Shafaq News/ The US military worked for years to suppress graphic photos from the Haditha massacre in Iraq, where Marines killed 24 civilians, including women and children. The images, which remained largely unseen, depict the aftermath of one of the most significant war crimes in modern US history, according to a report from the New Yorker.
On November 19, 2005, a US Marine convoy was traveling through Haditha, Iraq, when an I.E.D. explosion killed Lance Corporal Miguel Terrazas and injured two others. In response, the Marines launched a retaliatory operation, killing 24 Iraqi civilians. Among the victims were men, women, and children, the youngest being a three-year-old girl and the oldest a seventy-six-year-old man. Despite claims that they were fighting insurgents, all of the dead were civilians.
In the hours following the killings, two Marines, Lance Corporal Ryan Briones and Lance Corporal Andrew Wright, documented the scene with Briones using his Olympus digital camera and Wright marking bodies with a red Sharpie marker. Other Marines, including one in intelligence, also photographed the aftermath. These images became critical evidence in the investigation of what would later be called the Haditha massacre, the American magazine indicated.

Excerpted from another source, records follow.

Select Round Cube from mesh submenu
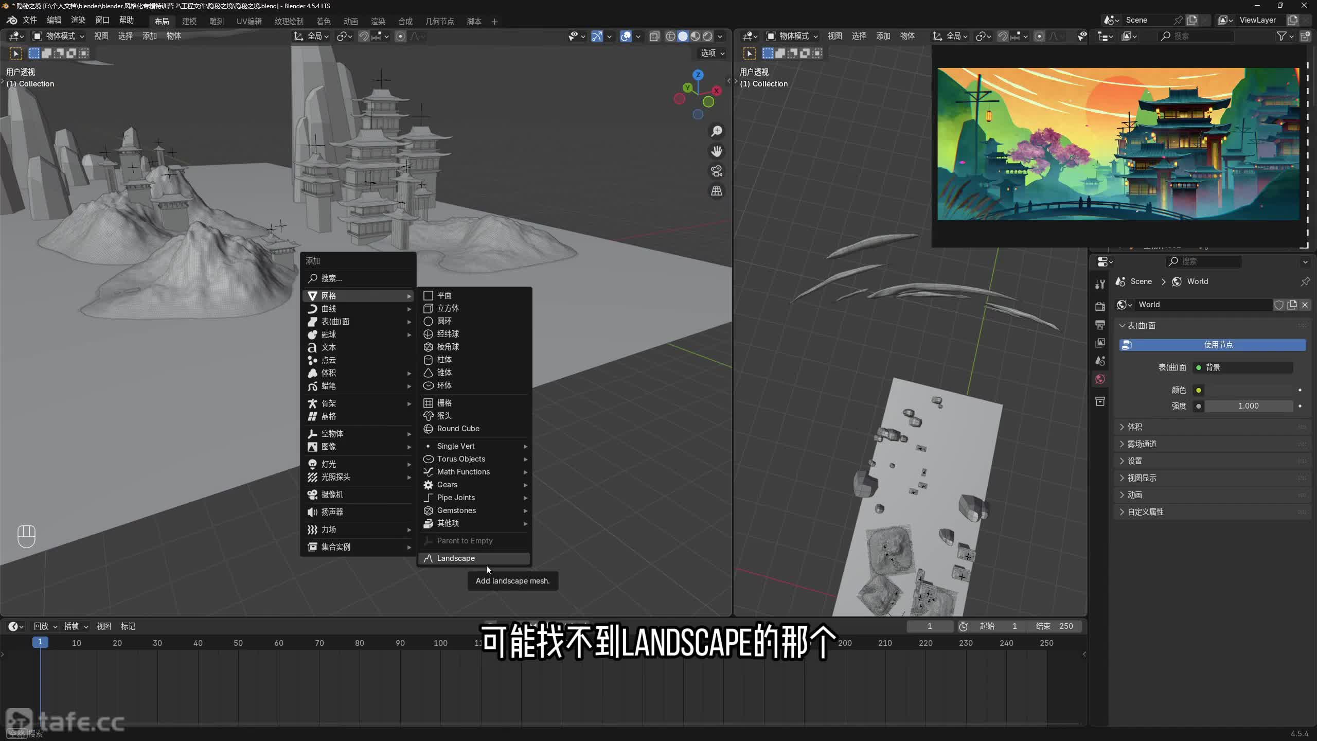Image resolution: width=1317 pixels, height=741 pixels. (x=458, y=429)
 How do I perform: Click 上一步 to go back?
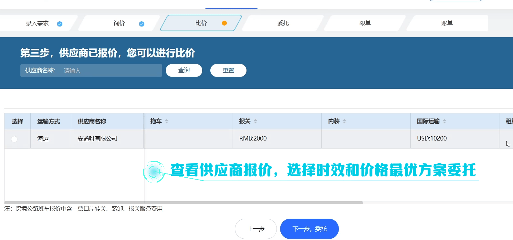[256, 229]
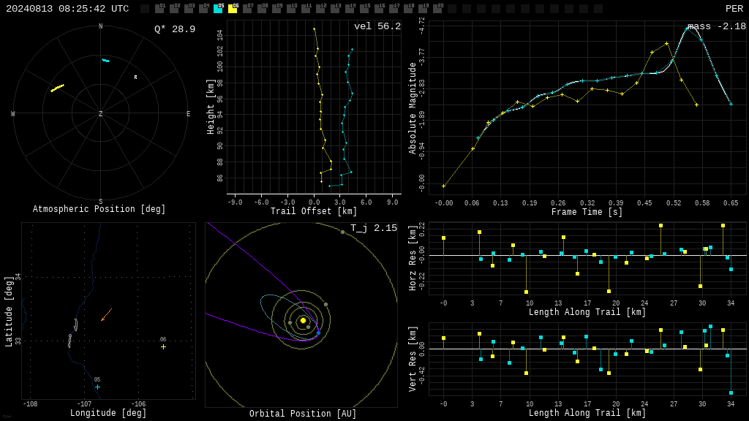
Task: Select the yellow station 06 indicator
Action: click(233, 9)
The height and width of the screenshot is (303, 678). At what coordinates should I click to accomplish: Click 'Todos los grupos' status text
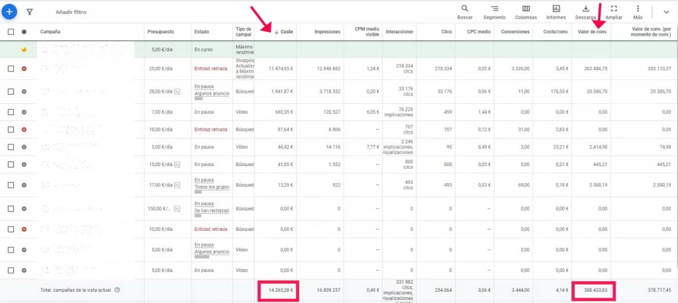(x=211, y=188)
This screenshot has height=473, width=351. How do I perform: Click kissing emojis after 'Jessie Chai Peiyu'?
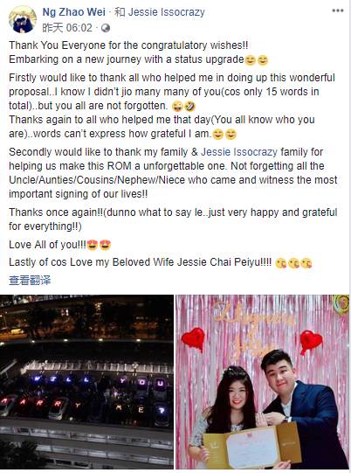[x=293, y=263]
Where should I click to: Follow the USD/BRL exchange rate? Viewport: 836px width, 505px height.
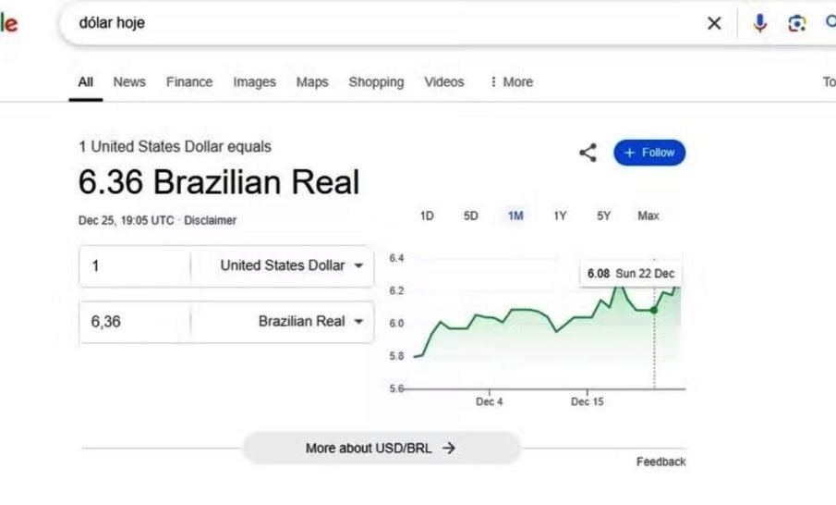tap(649, 153)
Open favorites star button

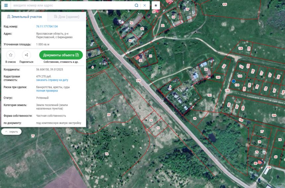[x=156, y=5]
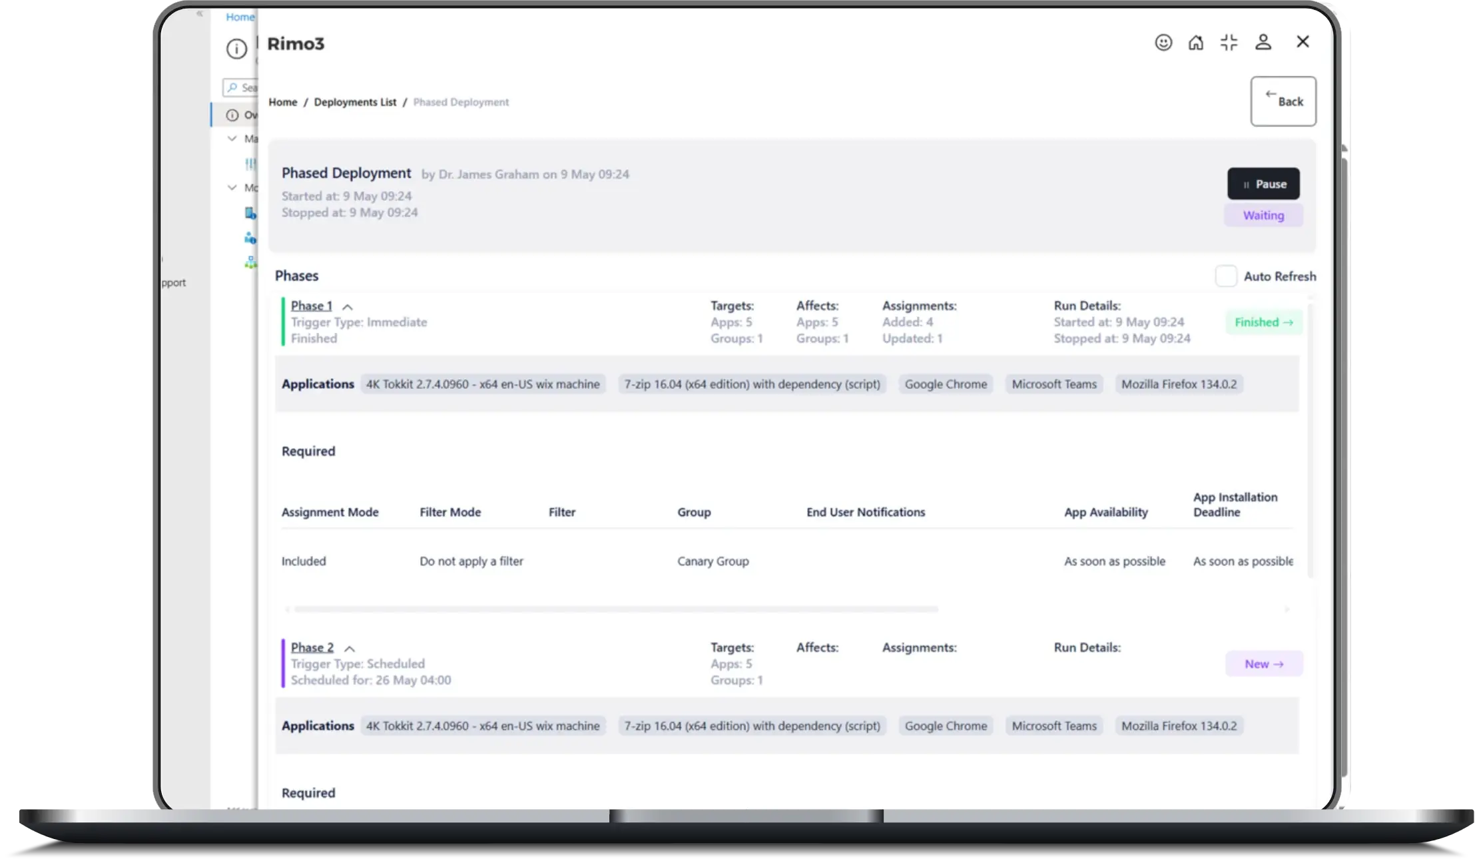Image resolution: width=1475 pixels, height=861 pixels.
Task: Open the Finished status link for Phase 1
Action: pos(1263,322)
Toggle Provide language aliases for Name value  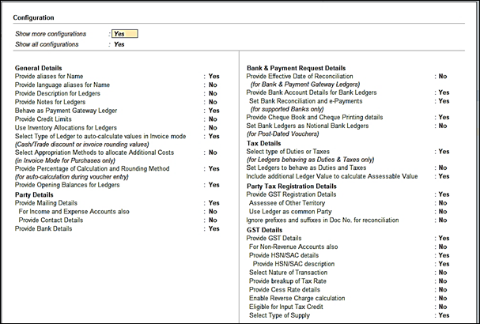(x=213, y=85)
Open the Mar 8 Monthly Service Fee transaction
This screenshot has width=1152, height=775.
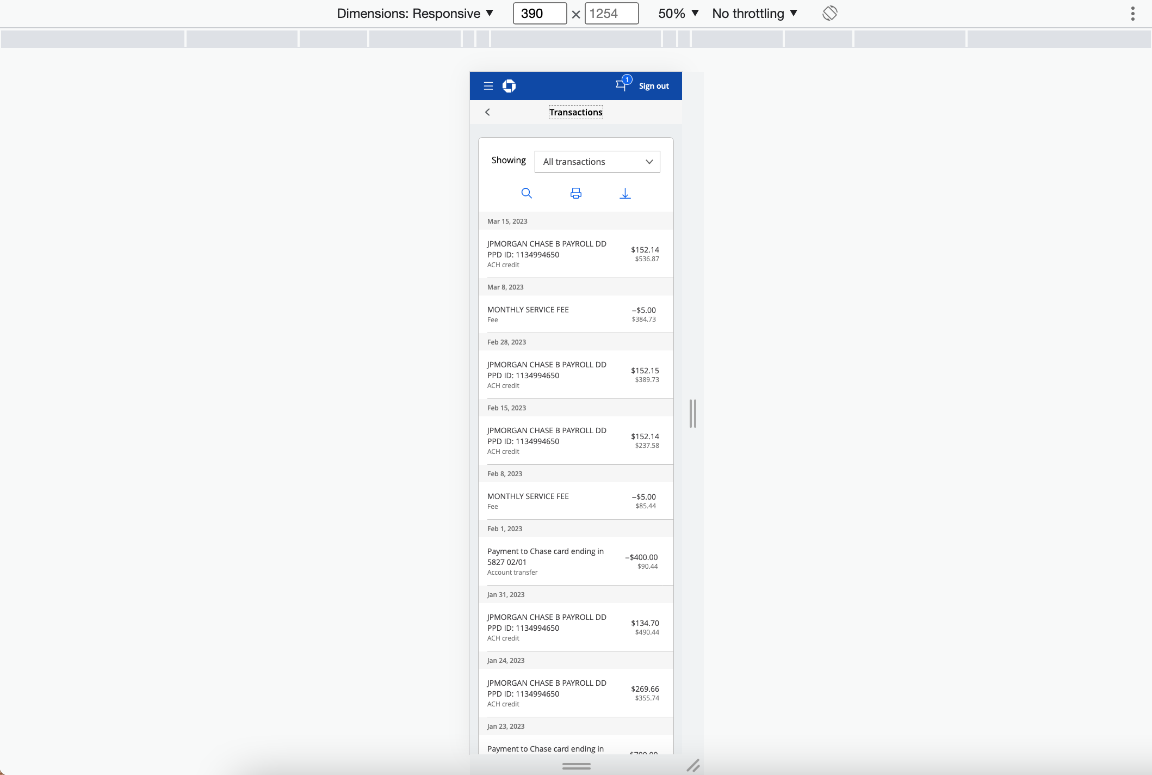[575, 314]
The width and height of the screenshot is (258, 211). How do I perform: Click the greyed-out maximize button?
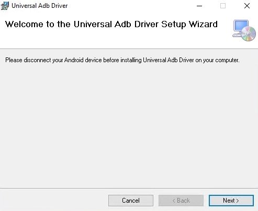click(x=223, y=6)
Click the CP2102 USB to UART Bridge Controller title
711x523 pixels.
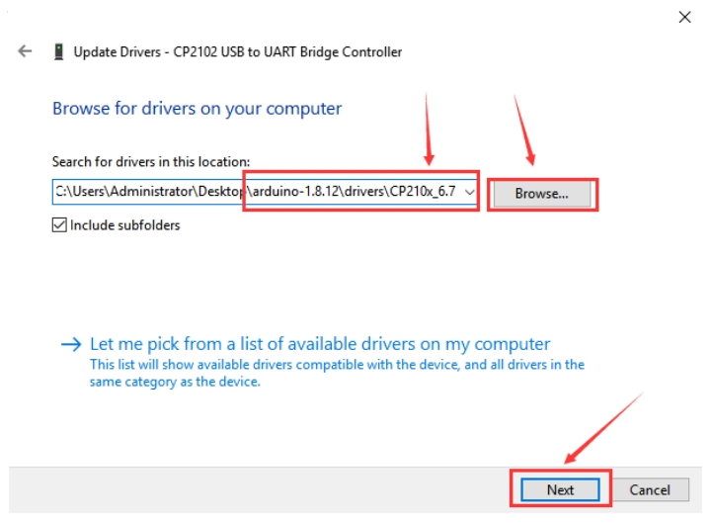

Despite four Marines being charged with murder, the charges were dropped. General James Mattis, who later became Secretary of Defense, dismissed the charges against one Marine, declaring him innocent. By 2012, the final case ended with a plea deal that resulted in no prison sentences. The Iraq War had ended, and stories of US war crimes began to fade from public attention.
Based on the magazine, the impact of war crimes is often magnified when graphic images reach the public. However, unlike the infamous Abu Ghraib photos, the images from Haditha remained largely hidden. General Michael Hagee, the commandant of the Marine Corps at the time, later boasted in a 2014 oral-history interview that the Haditha photos had never been released. "Those pictures today have still not been seen. And so, I’m quite proud of that," Hagee said.
In 2020, a team from the In the Dark podcast filed a Freedom of Information Act (FOIA) request with the Navy to obtain the Haditha photos, aiming to reconstruct what happened and why the murder charges were dropped. When the Navy did not respond, the team sued the Navy, Marine Corps, and US Central Command. The government argued that releasing the photos would harm the surviving family members, a claim previously made by military prosecutors.
During their legal battle, the journalists traveled to Iraq and met with the victims' families, who shared their tragic stories. Khalid Salman Raseef, a lawyer who lost fifteen family members, said, "I believe this is our duty to tell the truth." Khalid Jamal, who was fourteen when his father and uncles were killed, expressed the need to know more about his family members' final moments. "Did they die like brave men? Were they scared?" he wondered.
With the support of the families, the journalists pursued access to the photos. Raseef and Jamal went door-to-door in Haditha, explaining the goal of the reporting and gathering signatures from surviving family members who wanted the photos released. In March, after four years of legal battles, the military finally relented and handed over the images.
The New Yorker decided to publish a selection of these photos, with the permission of the victims' surviving relatives, to shed light on the horrific events that the military chose not to fully address. The graphic images depict men, women, and young children, many shot at close range while in defenseless positions.
Among the victims was five-year-old Zainab Younis Salim, who was shot in the head while lying in bed beside her mother, sisters, and brother. After the massacre, a Marine marked her back with the number eleven using a red Sharpie. Her mother, Ayda Yassin Ahmed, was found surrounded by her dead children, all of whom were shot and killed by US Marines.
Naval Criminal Investigative Service (N.C.I.S.) records revealed chilling details. Lance Corporal Stephen Tatum admitted to investigators that he recognized the people he shot as women and children before pulling the trigger. "Knowing it was a kid, I still shot him," Tatum reportedly said, though he later denied making the statement.
The massacre also claimed the lives of a mother, Asmaa Salman Raseef, and her four-year-old son, Abdullah. Asmaa was shot in the upper back, while Abdullah sustained a fatal head wound. N.C.I.S. concluded that the Marine who shot Abdullah was likely standing just six feet away.
Photos of the scene show the bloody aftermath. The bodies of Asmaa, Abdullah, and two other family members lay in a corner of the living room. Military examiners determined that one of the men, Jaheed Abdul Hameed Hassan, had been sitting or lying against the wall when he was shot.
Despite the overwhelming evidence of civilian casualties, including photos showing no weapons in the homes or on the bodies, the military did not pursue significant punishment for the Marines involved. The Haditha massacre remains a dark chapter in the history of the US occupation of Iraq, with the full horror of the events only now coming to light through these long-hidden images.